How do I make the contract legally binding?
Legal document company Clickdocs receives many queries from customers asking how they make their agreements legally binding and do they need a solicitor to do this. The simple answer is that once the agreement is signed by the parties they are legally bound by it. If one party breaks the agreement, the other party has a legal right to enforce what was originally agreed. This includes all the terms and conditions of the contract.
It is surprising how many people do business without having a formal written contract.

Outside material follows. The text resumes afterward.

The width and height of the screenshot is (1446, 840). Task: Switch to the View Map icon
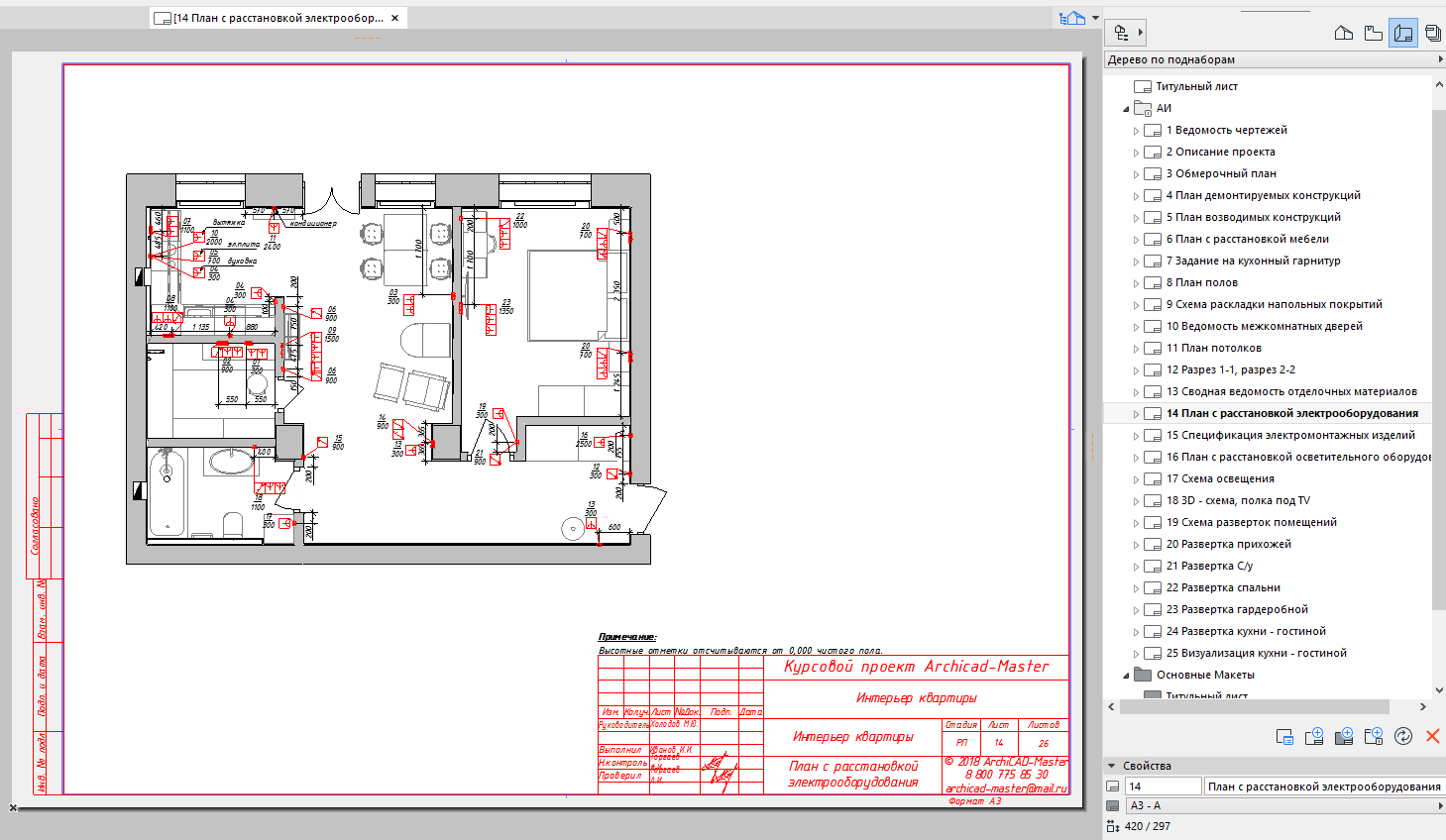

A couple of years ago, a website designer friend of mine agreed to build a website for a mutual friend. The design, time-scale and price were agreed on a handshake and no written agreement was signed. Our mutual friend kept changing his mind about the design and eventually the job, which was supposed to take one month, ran to three and my friend realised he had spent more time than the job was worth and wrote the project off. Our mutual friend refused to pay for the work done and because there was no written agreement my friend had no redress. Unsurprisingly, they are no longer friends.
Excuses for not having a written contract
One of the most common excuses for not having a written agreement, as in the above example, is that the other party is a friend or just seems like ‘a nice guy’. In the majority of situations things will go smoothly but it just takes one misunderstanding for things to go wrong. Although oral agreements can be binding and enforceable, they can be difficult to prove. That’s why it’s important to have an agreement in writing.